:: EXTRACTED TEXT ::

####

A Risk Alert was published by the the Office of Inspections and Examinations or OCIE, alerting Investment Advisers of managed private funds to key issues that have arisen in prior examinations. The Alert highlights a series of deficiencies, some of which have resulted in enforcement actions. Risk Alert, Office of Inspections and Examinations (June 23, 2020)(here).

The list of deficiencies identified in the Alert is divided into three sections: 1) Conflicts of interest; 2) Fees and expenses; and 3) MNPI/Code of Ethics.

Conflicts: The largest section of the Alert deals with conflicts of interest. The failure to properly disclose conflicts of interest is a violation of Section 206 of the Advisers Act as well as the pertinent Rules such as 206(4)-8. The conflicts identified include:

Allocations of investments: Certain private fund advisers did not provide adequate disclosure regarding allocations of investments among clients, including flagship funds and others that invested alongside the largest funds. Similarly, limited investment opportunities were preferentially allocated in certain instances; in others, advisers made allocations at different prices or in apparently inequitable amounts among clients.

Multiple clients/same portfolio company: In these situations, advisers caused clients to invest at different levels of a capital structure such as one client owning debt while another owned equity in a single portfolio company without adequate disclosure.

Financial relationships between investors or clients and the adviser: In select instances there was inadequate disclosure of the economic relationships involving the adviser and clients. Some clients could be, for example, seed investors while others may have provided credit facilities or similar arrangements with the adviser.

Preferential liquidity rights: In some instances, advisers entered into side letters with select investors that were given preferential treatment. In other instances, certain funds had preferential rights that were operated, for example, alongside the flagship fund without adequate disclosure.

Adviser interests: Advisers at times had interests in investments recommended to clients where there was inadequate disclosure of that fact.

Co-investments: There was inadequate disclosure of conflicts related to investments made by co-investment vehicles and other co-investors.

Service providers: There was inadequate disclosure regarding service providers and, in some instances, related incentives. For example, there was inadequate disclosure regarding arrangements among portfolio provides, private fund clients and service agreements with entities controlled by the adviser and/or its affiliates or others tied to the adviser. In some instances, private fund advisers did not have procedures to ensure that they properly implemented disclosure requirements.

Restructuring: When funds are restructured advisers did not adequately disclose the transaction and the opportunities available to all of the investors. For example, if a fund is sold there may be opportunities for the investors that are not properly disclosed to all or that are only available to certain investors in the absence of adequate disclosure of that fact.

####

:: GIVEN INFORMATION ::

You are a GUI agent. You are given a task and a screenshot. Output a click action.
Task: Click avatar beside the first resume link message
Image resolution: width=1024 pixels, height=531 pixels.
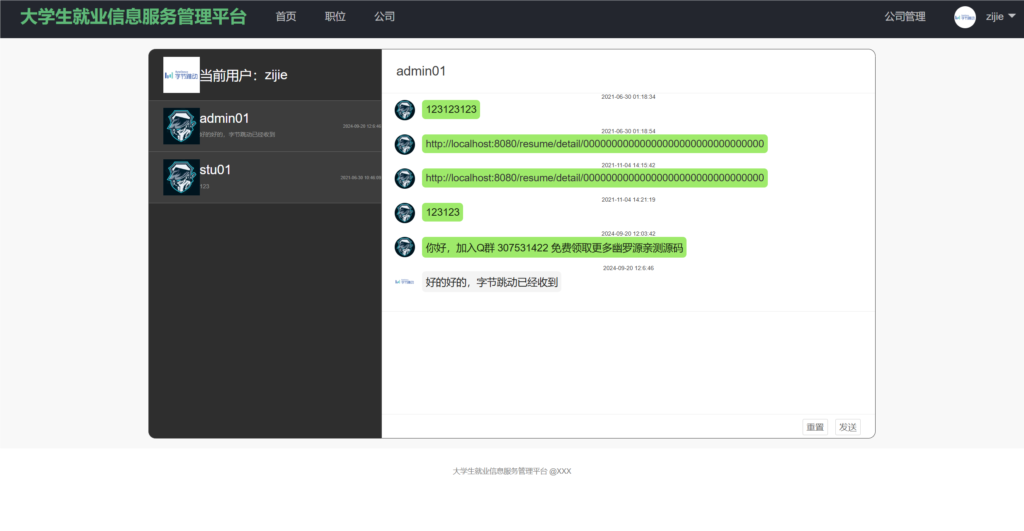[x=405, y=144]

####

:: SET PROBLEM 1 ::
Copy from the passage on the Risk Alert word for word, beginning at the words "Allocations of investments: Certain" and stopping after the words "company without adequate disclosure.".
:: SET PROBLEM 2 ::
How would the passage on the Risk Alert go on after its last sentence? Write the continuation.
The data above come from a separate source with no connection to the passage on the Risk Alert.

:: FINAL ANSWER 1 ::
Allocations of investments: Certain private fund advisers did not provide adequate disclosure regarding allocations of investments among clients, including flagship funds and others that invested alongside the largest funds. Similarly, limited investment opportunities were preferentially allocated in certain instances; in others, advisers made allocations at different prices or in apparently inequitable amounts among clients.

Multiple clients/same portfolio company: In these situations, advisers caused clients to invest at different levels of a capital structure such as one client owning debt while another owned equity in a single portfolio company without adequate disclosure.

:: FINAL ANSWER 2 ::
Cross-transactions. When these types of transactions arise, advisers failed in certain instances, to adequately disclose them to all investors.

Fees and expenses: The exams revealed issues regarding the inadequate disclosure of fees and expenses.

Allocation: In a number of instances advisers incorrectly and/or inadequately allocated various fees and expenses. In some instances, the charges were not permitted and/or contrary to the agreements.

Operating partners: Some advisers failed to make full disclosure regarding those who were not employees but provided services to the private fund or portfolio companies and the related charges.

Valuation: Valuation can be a key issue. In some instances, advisers did not follow GAAP in valuing assets and/or their disclosed procedures.

Monitoring: Fund advisers at times had difficulties with the receipt of fees from portfolio companies such as monitoring fees, board fees and others which resulted in a failure to properly allocate them, account for them, apply appropriate offsets and similar matters.

MNPI/Code of Ethics

Advisers are required to establish policies and procedures with regard to material non-public information under Section 204A of the Advisers Act and to establish a Code of Ethics under Rule 205A-1. Nevertheless, OCIE observed certain deficiencies:

Section 204A: Advisers failed to establish, maintain and enforce written policies and procedures that properly addressed the risks such as employees interacting with public companies, those that may be created because of office space or those created by their employees who periodically had access to MNPI.

Code of ethics: Advisers also at times failed to establish, maintain and enforce the provisions of their code with respect to MNPI such as enforcing the terms of a restricted list, provisions regarding gifts and entertainment and sections governing the reporting of personal securities transactions.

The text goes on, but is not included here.